::: SUPPLIED MATERIAL :::

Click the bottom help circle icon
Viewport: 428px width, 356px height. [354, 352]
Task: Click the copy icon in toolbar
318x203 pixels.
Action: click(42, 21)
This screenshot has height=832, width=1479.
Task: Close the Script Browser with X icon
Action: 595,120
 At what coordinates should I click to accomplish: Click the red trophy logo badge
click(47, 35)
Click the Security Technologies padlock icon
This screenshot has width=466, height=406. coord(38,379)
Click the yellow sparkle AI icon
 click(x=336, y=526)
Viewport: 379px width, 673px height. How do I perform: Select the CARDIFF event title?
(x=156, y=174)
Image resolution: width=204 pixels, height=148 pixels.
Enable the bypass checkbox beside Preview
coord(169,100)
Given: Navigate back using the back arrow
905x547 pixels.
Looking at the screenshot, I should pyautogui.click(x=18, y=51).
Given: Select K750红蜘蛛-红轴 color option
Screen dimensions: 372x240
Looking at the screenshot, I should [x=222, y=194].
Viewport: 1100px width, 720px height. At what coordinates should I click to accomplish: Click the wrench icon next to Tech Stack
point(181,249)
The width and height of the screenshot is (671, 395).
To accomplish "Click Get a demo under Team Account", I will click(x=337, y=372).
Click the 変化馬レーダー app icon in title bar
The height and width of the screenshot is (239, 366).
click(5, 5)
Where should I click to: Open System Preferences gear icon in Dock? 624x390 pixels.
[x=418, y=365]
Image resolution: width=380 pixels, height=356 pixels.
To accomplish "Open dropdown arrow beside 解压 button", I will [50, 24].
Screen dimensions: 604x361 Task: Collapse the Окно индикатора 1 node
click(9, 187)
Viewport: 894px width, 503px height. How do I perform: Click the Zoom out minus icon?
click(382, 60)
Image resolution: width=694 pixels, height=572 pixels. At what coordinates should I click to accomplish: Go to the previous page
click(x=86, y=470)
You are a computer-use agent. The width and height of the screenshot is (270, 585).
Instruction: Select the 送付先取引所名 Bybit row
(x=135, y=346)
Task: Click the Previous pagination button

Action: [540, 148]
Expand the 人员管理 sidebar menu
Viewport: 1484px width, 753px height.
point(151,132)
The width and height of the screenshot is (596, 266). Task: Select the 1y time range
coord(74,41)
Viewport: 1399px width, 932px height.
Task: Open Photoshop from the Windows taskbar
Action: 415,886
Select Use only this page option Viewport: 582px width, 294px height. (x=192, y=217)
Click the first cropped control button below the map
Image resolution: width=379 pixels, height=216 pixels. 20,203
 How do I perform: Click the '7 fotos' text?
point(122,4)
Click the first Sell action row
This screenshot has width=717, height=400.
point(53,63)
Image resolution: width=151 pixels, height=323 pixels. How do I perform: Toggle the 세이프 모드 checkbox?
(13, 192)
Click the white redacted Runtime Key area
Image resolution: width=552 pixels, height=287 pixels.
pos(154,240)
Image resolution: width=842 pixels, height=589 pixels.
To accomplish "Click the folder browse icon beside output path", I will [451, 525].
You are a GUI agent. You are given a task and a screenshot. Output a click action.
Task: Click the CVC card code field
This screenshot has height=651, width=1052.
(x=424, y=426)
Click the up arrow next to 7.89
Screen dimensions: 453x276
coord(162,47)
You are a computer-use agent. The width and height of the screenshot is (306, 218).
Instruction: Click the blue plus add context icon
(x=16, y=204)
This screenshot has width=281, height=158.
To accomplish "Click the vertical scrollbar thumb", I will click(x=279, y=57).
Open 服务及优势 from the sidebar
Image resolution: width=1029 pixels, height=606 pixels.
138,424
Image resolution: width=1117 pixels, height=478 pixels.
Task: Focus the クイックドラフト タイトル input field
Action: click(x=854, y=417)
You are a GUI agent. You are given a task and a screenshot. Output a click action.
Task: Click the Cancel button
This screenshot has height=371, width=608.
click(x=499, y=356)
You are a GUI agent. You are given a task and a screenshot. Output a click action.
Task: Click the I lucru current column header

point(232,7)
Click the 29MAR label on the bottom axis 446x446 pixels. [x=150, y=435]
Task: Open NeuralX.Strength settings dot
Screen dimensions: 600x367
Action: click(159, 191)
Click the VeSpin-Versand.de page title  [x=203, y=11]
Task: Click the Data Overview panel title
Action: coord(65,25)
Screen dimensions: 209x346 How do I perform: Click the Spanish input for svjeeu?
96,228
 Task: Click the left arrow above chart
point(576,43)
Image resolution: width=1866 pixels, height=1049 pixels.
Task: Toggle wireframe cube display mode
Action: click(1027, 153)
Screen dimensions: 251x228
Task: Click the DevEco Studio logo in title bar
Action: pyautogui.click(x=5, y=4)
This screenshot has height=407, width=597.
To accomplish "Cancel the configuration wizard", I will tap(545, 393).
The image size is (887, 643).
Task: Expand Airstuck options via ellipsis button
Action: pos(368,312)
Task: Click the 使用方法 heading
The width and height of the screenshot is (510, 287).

:::

Write every record out again, unaltered.

**ANSWER TO THIS PROBLEM**
Click the bottom help circle icon
Viewport: 428px width, 356px height. [354, 352]
Task: Click the copy icon in toolbar
318x203 pixels.
Action: click(42, 21)
This screenshot has height=832, width=1479.
Task: Close the Script Browser with X icon
Action: 595,120
 At what coordinates should I click to accomplish: Click the red trophy logo badge
click(47, 35)
Click the Security Technologies padlock icon
This screenshot has width=466, height=406. coord(38,379)
Click the yellow sparkle AI icon
 click(x=336, y=526)
Viewport: 379px width, 673px height. How do I perform: Select the CARDIFF event title?
(x=156, y=174)
Image resolution: width=204 pixels, height=148 pixels.
Enable the bypass checkbox beside Preview
coord(169,100)
Given: Navigate back using the back arrow
905x547 pixels.
Looking at the screenshot, I should pyautogui.click(x=18, y=51).
Given: Select K750红蜘蛛-红轴 color option
Screen dimensions: 372x240
Looking at the screenshot, I should [x=222, y=194].
Viewport: 1100px width, 720px height. At what coordinates should I click to accomplish: Click the wrench icon next to Tech Stack
point(181,249)
The width and height of the screenshot is (671, 395).
To accomplish "Click Get a demo under Team Account", I will click(x=337, y=372).
Click the 変化馬レーダー app icon in title bar
The height and width of the screenshot is (239, 366).
click(5, 5)
Where should I click to: Open System Preferences gear icon in Dock? 624x390 pixels.
[x=418, y=365]
Image resolution: width=380 pixels, height=356 pixels.
To accomplish "Open dropdown arrow beside 解压 button", I will [50, 24].
Screen dimensions: 604x361 Task: Collapse the Окно индикатора 1 node
click(9, 187)
Viewport: 894px width, 503px height. How do I perform: Click the Zoom out minus icon?
click(382, 60)
Image resolution: width=694 pixels, height=572 pixels. At what coordinates should I click to accomplish: Go to the previous page
click(x=86, y=470)
You are a computer-use agent. The width and height of the screenshot is (270, 585).
Instruction: Select the 送付先取引所名 Bybit row
(x=135, y=346)
Task: Click the Previous pagination button

Action: [540, 148]
Expand the 人员管理 sidebar menu
Viewport: 1484px width, 753px height.
point(151,132)
The width and height of the screenshot is (596, 266). Task: Select the 1y time range
coord(74,41)
Viewport: 1399px width, 932px height.
Task: Open Photoshop from the Windows taskbar
Action: 415,886
Select Use only this page option Viewport: 582px width, 294px height. (x=192, y=217)
Click the first cropped control button below the map
Image resolution: width=379 pixels, height=216 pixels. 20,203
 How do I perform: Click the '7 fotos' text?
point(122,4)
Click the first Sell action row
This screenshot has width=717, height=400.
point(53,63)
Image resolution: width=151 pixels, height=323 pixels. How do I perform: Toggle the 세이프 모드 checkbox?
(13, 192)
Click the white redacted Runtime Key area
Image resolution: width=552 pixels, height=287 pixels.
pos(154,240)
Image resolution: width=842 pixels, height=589 pixels.
To accomplish "Click the folder browse icon beside output path", I will [451, 525].
You are a GUI agent. You are given a task and a screenshot. Output a click action.
Task: Click the CVC card code field
This screenshot has height=651, width=1052.
(x=424, y=426)
Click the up arrow next to 7.89
Screen dimensions: 453x276
coord(162,47)
You are a computer-use agent. The width and height of the screenshot is (306, 218).
Instruction: Click the blue plus add context icon
(x=16, y=204)
This screenshot has width=281, height=158.
To accomplish "Click the vertical scrollbar thumb", I will click(x=279, y=57).
Open 服务及优势 from the sidebar
Image resolution: width=1029 pixels, height=606 pixels.
138,424
Image resolution: width=1117 pixels, height=478 pixels.
Task: Focus the クイックドラフト タイトル input field
Action: click(x=854, y=417)
You are a GUI agent. You are given a task and a screenshot. Output a click action.
Task: Click the Cancel button
This screenshot has height=371, width=608.
click(x=499, y=356)
You are a GUI agent. You are given a task and a screenshot. Output a click action.
Task: Click the I lucru current column header

point(232,7)
Click the 29MAR label on the bottom axis 446x446 pixels. [x=150, y=435]
Task: Open NeuralX.Strength settings dot
Screen dimensions: 600x367
Action: click(159, 191)
Click the VeSpin-Versand.de page title  [x=203, y=11]
Task: Click the Data Overview panel title
Action: coord(65,25)
Screen dimensions: 209x346 How do I perform: Click the Spanish input for svjeeu?
96,228
 Task: Click the left arrow above chart
point(576,43)
Image resolution: width=1866 pixels, height=1049 pixels.
Task: Toggle wireframe cube display mode
Action: click(1027, 153)
Screen dimensions: 251x228
Task: Click the DevEco Studio logo in title bar
Action: pyautogui.click(x=5, y=4)
This screenshot has height=407, width=597.
To accomplish "Cancel the configuration wizard", I will tap(545, 393).
The image size is (887, 643).
Task: Expand Airstuck options via ellipsis button
Action: pos(368,312)
Task: Click the 使用方法 heading
The width and height of the screenshot is (510, 287).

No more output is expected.